BBC: UK Scientists want new drug rankings

1 year, 3 months ago

Drugs by harm

The BBC Reports on a new study recently published in The Lancet, calling the current UK drug category system “unfit for purpose”, and proposing a replacement. The suggested replacement order drugs on the basis of nine factors of harm, such as dependence and social damage, which are weighed to form a single value. As a benchmark of the level of harm, familiar legal drugs tobacco and alcohol have been added to the index (see above). The scientists involved believe that the arbitrary nature of the current system “undermine(s) trust in warnings about the danger of drugs.”

The Academy of Medical Sciences group is currently reviewing drug research for the government, and plans to put its recommendations to ministers in the autumn. However, it does not appear the government is planning on acting on any new recommendations:

Home Office Minister Vernon Coaker said: “We have no intention of reviewing the drug classification system.
“Our priority is harm reduction and to achieve this we focus on enforcement, education and treatment.”
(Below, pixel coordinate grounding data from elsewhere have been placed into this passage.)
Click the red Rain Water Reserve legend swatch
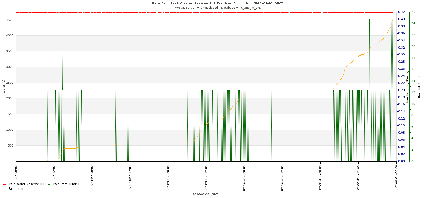The width and height of the screenshot is (436, 198). click(x=5, y=184)
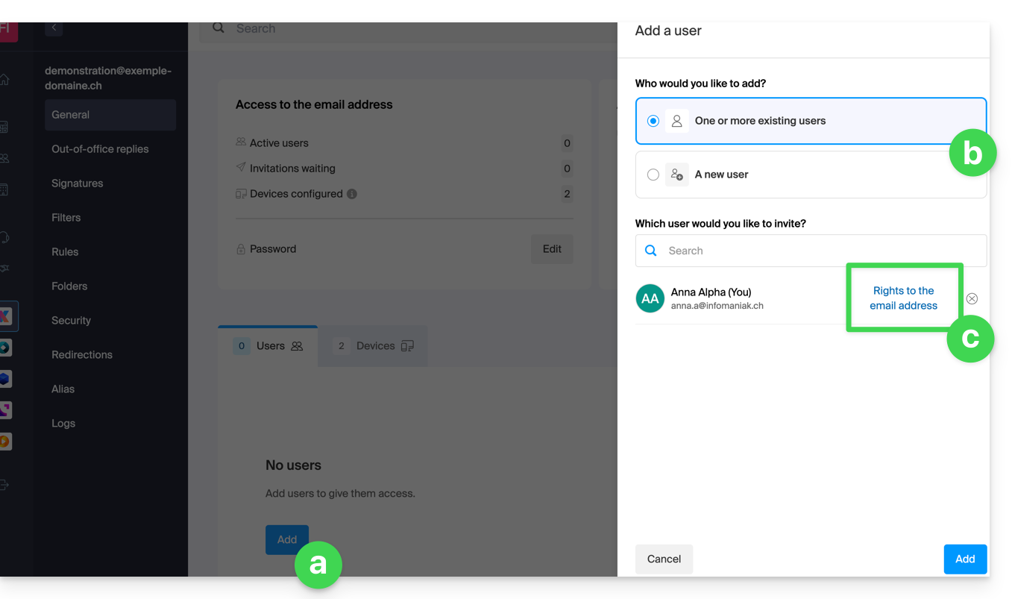Collapse the sidebar with the back chevron
The height and width of the screenshot is (599, 1012).
coord(54,28)
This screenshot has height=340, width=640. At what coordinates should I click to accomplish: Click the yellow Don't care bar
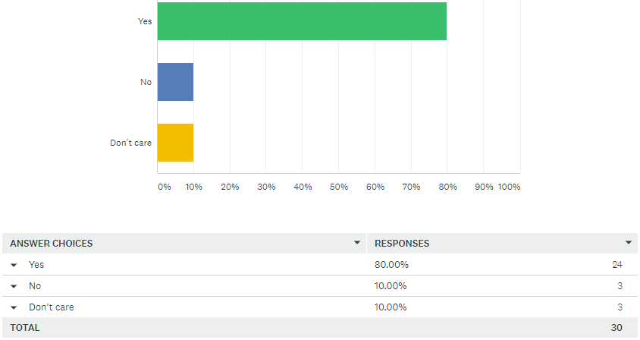pos(175,143)
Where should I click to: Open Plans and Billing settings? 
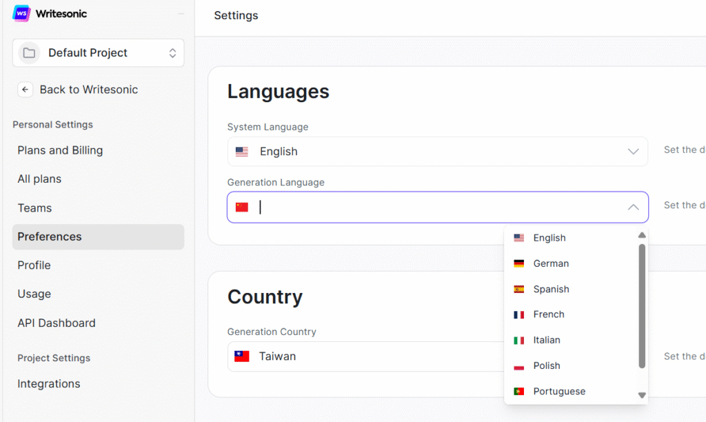pos(60,150)
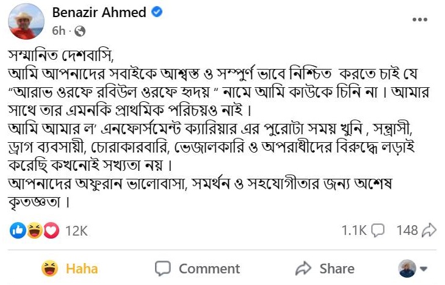
Task: View the 12K reactions list
Action: pyautogui.click(x=77, y=230)
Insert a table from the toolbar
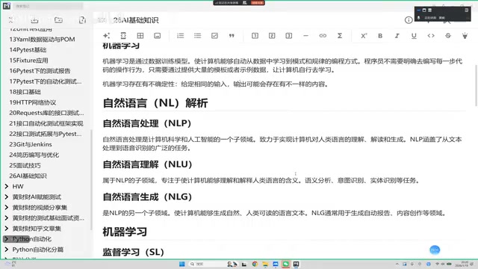 tap(140, 36)
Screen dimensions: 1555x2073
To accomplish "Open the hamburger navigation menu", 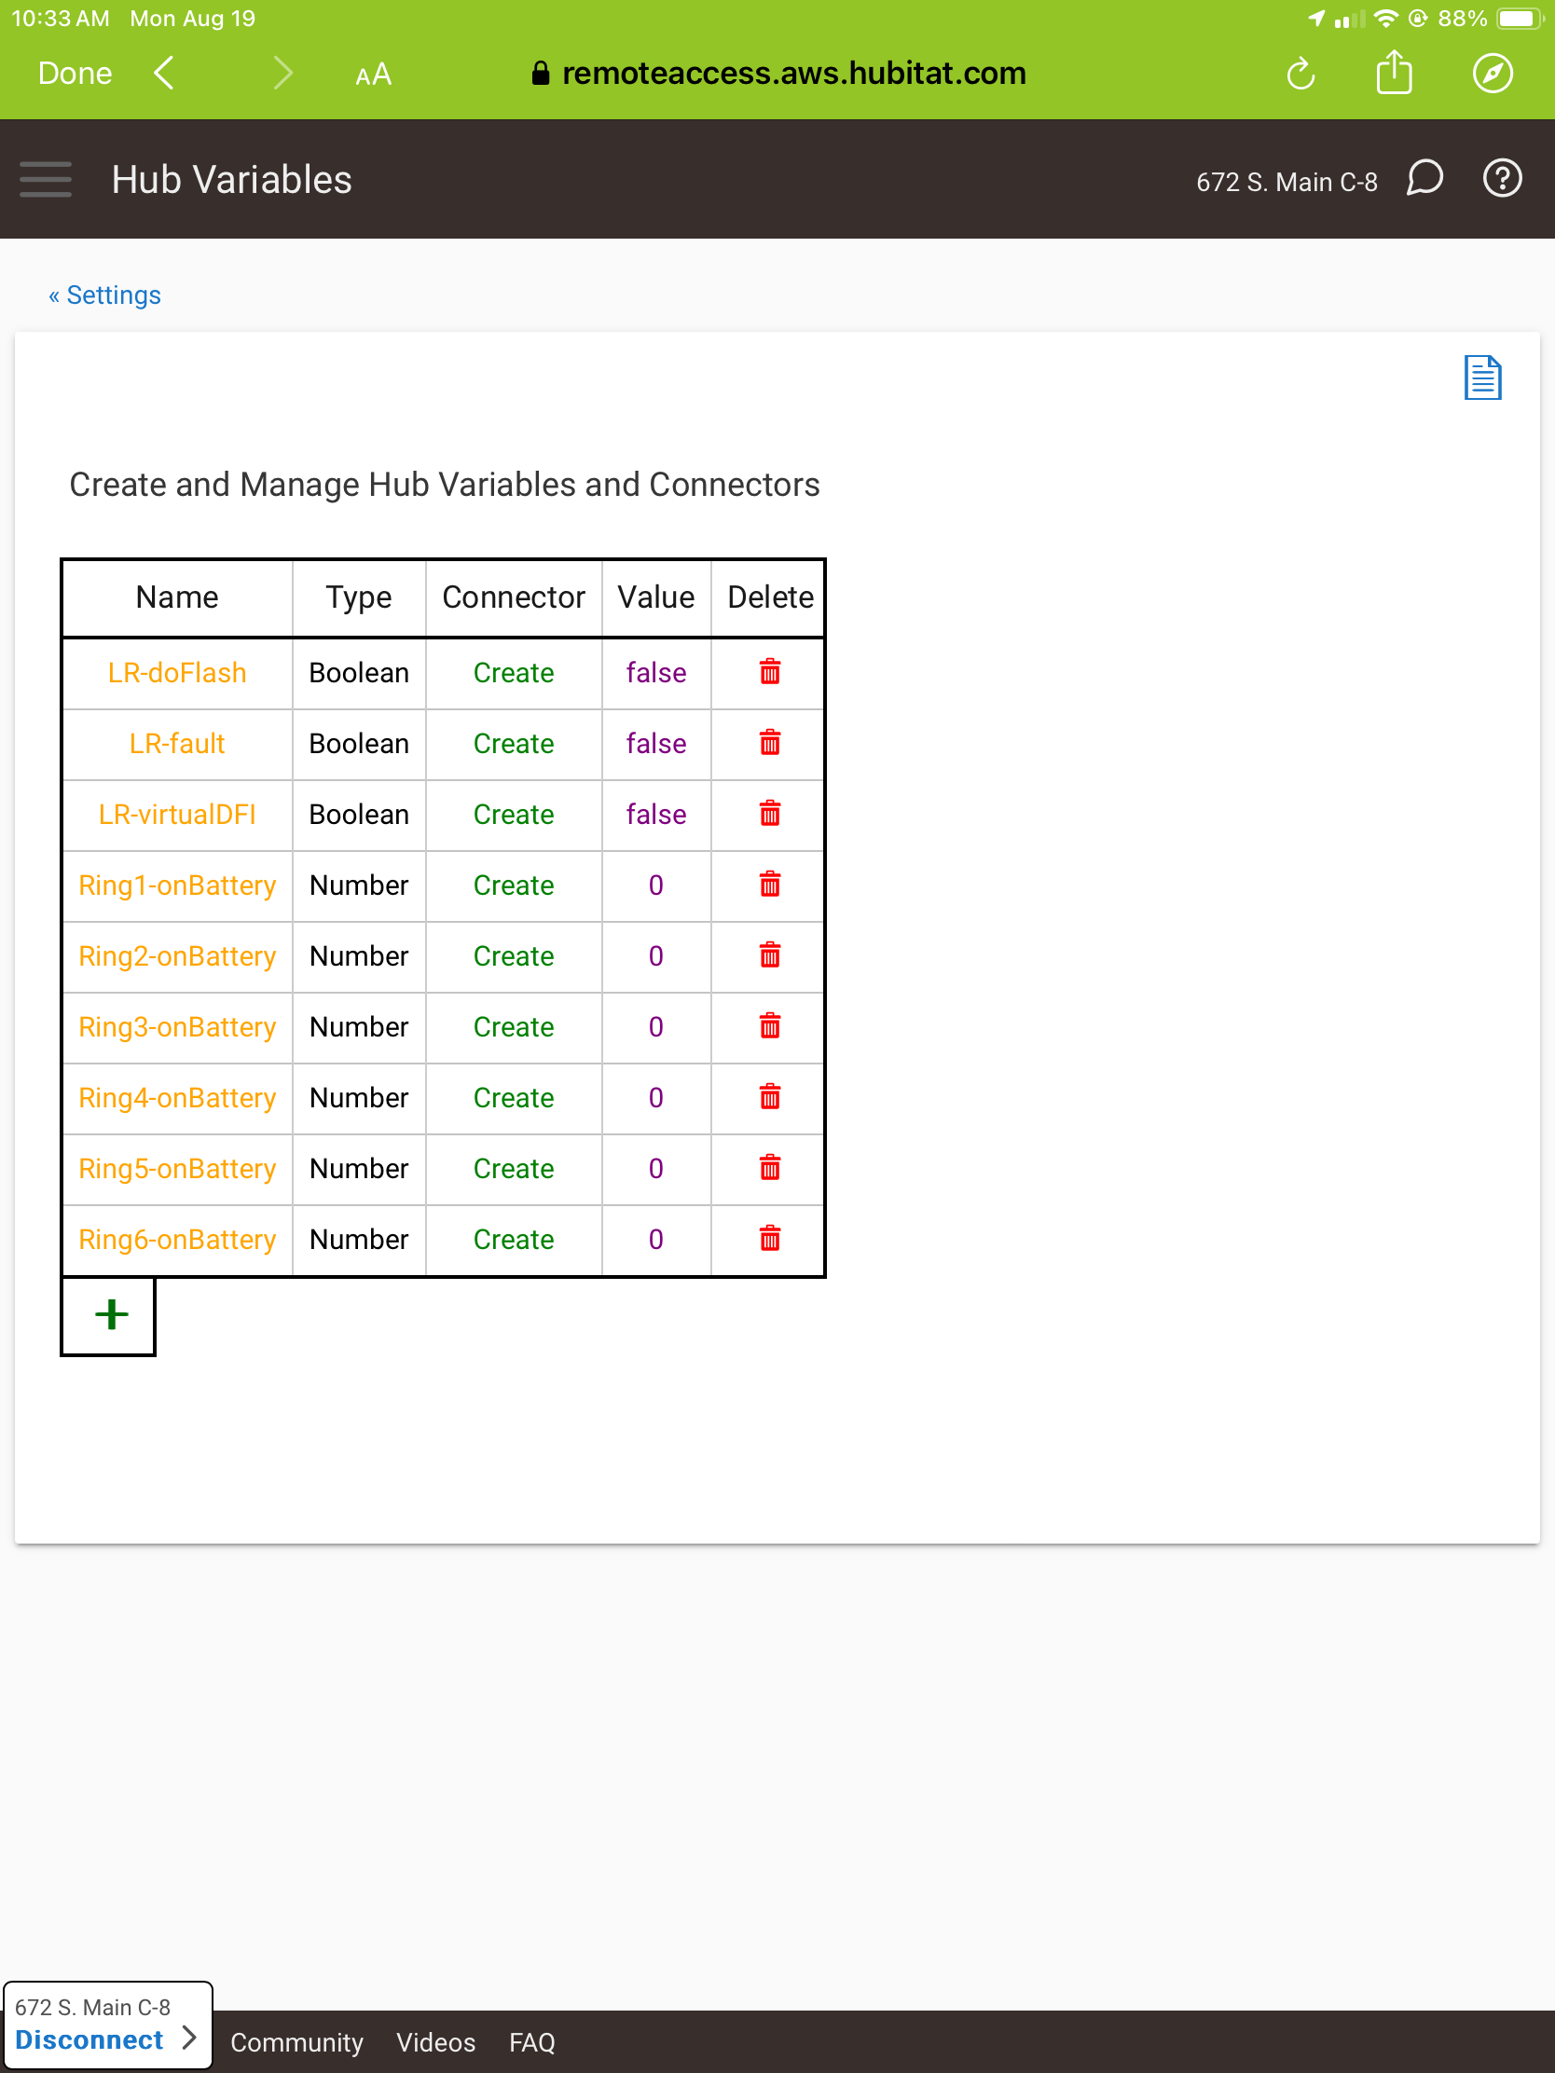I will (45, 179).

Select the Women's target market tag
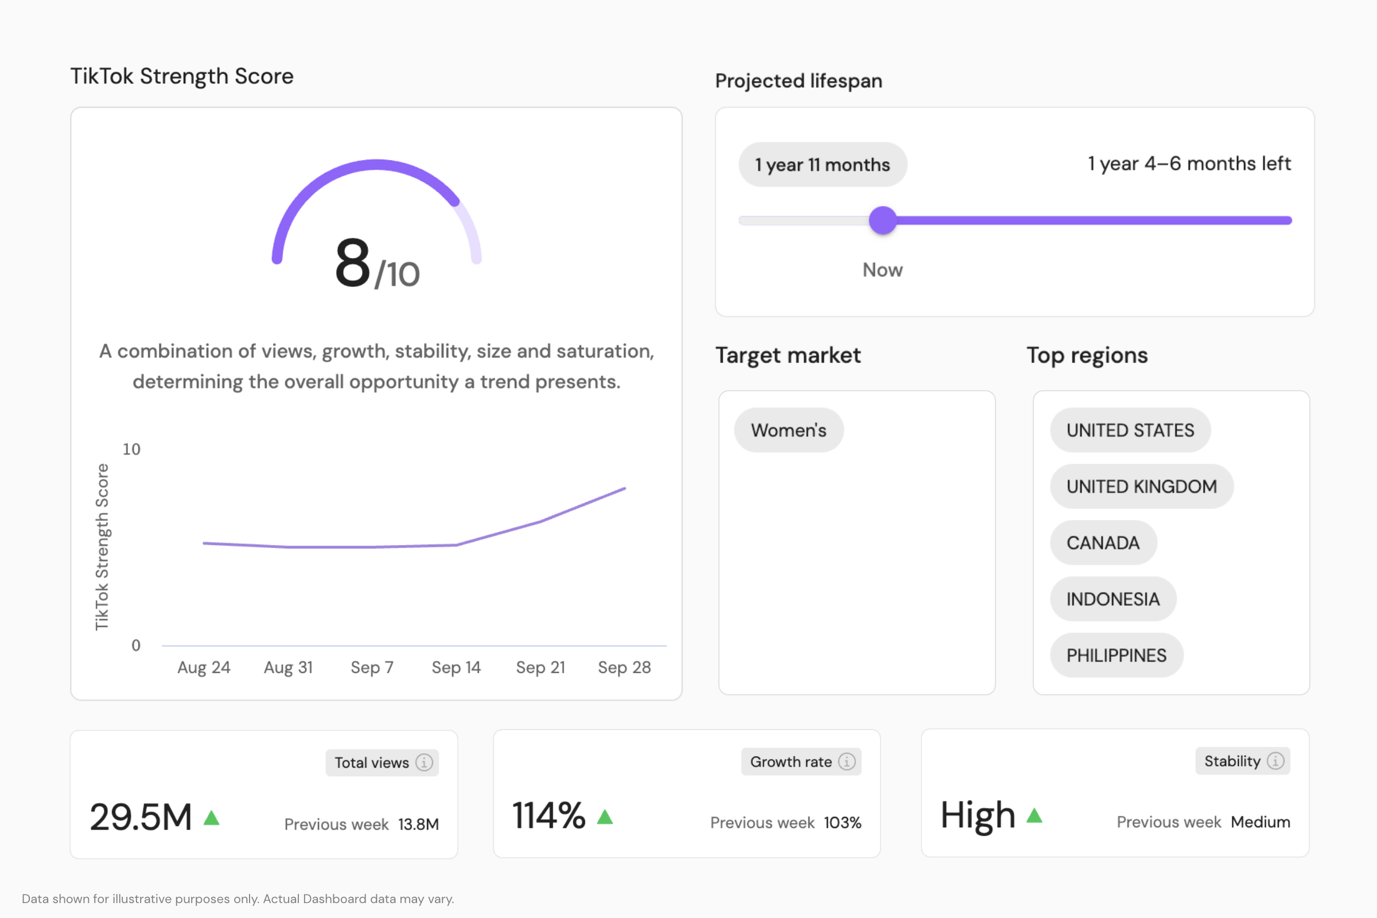pyautogui.click(x=788, y=430)
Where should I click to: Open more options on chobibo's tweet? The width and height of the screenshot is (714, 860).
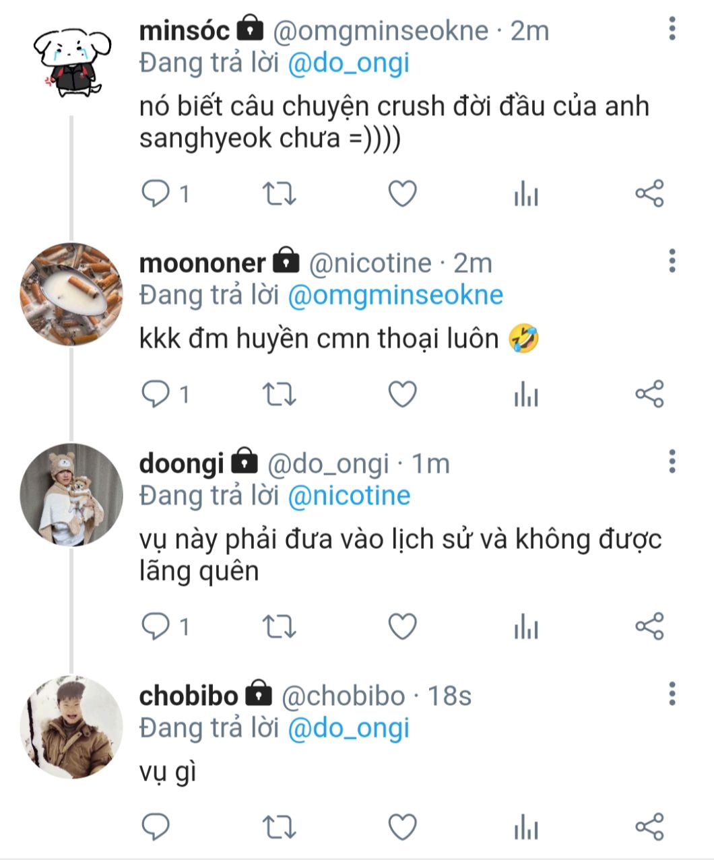[x=672, y=693]
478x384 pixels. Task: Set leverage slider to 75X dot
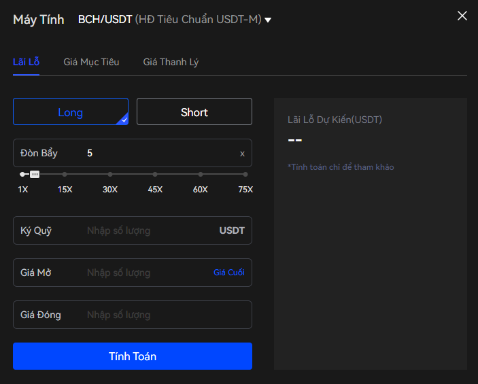245,174
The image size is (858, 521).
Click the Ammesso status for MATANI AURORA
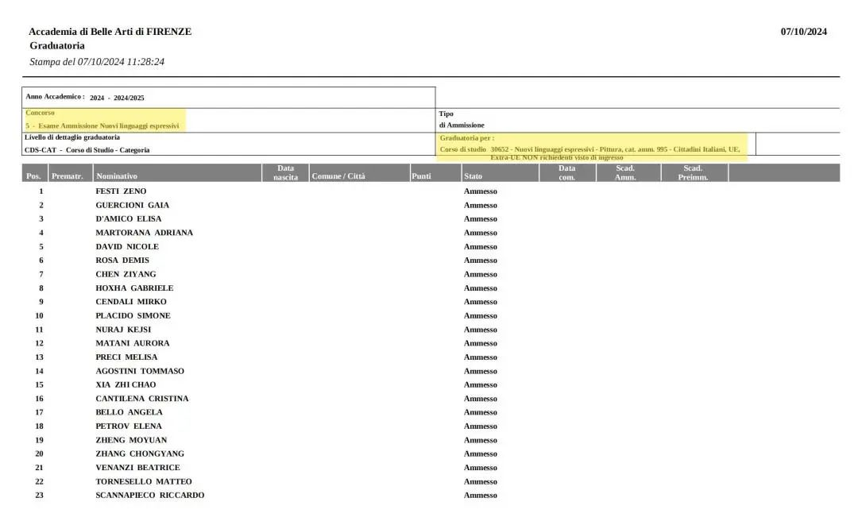click(480, 343)
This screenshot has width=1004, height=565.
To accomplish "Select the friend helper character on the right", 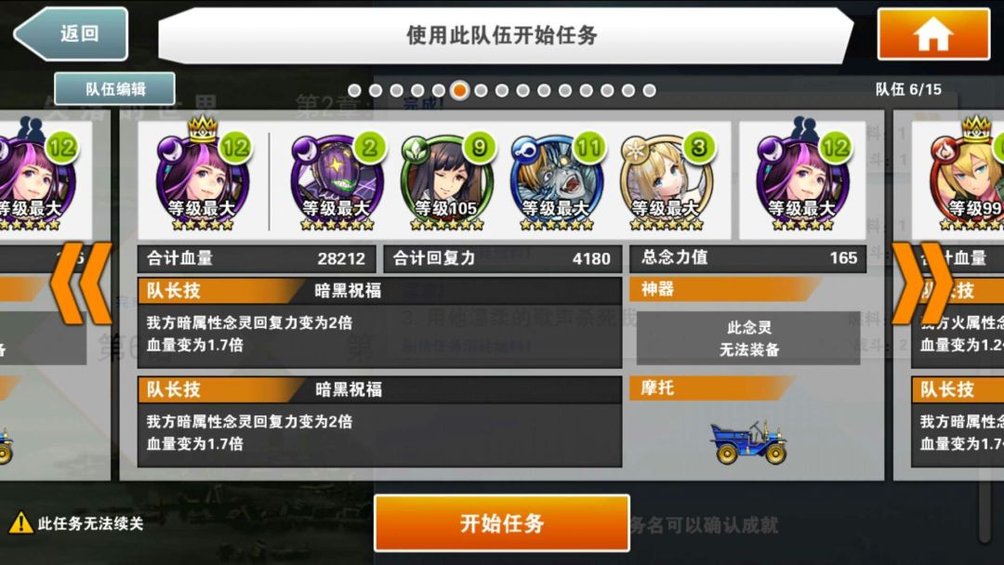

It is likely that government adoption of the new category system would be blocked on the basis of the incongruity between social acceptance and legality of drugs versus the drugs’ harm. It is also possible that the government is worried that such information would lead to a shift in drug use from controlled and taxed drugs to those that provide them no revenue. The UK government has significantly higher taxation on alcohol and tobacco than most other European countries, and such tax is a significant source of revenue. In the period of 2005-2006, the UK collected a combined £16 billion from tobacco and alcohol tax.

One Response to “BBC: UK Scientists want new drug rankings”

  1. Alan Says:

    It’s the first step toward a shift in perception and possibly to appeals to human rights in some court decisions that could find some drugs laws unconstitutional in some countries. This classification makes clear the monstrous, superstitious abuse of human rights in subjecting people to life-threatening prison sentances for - for example - possessing fairly harmless substances like LSD or Cannabis.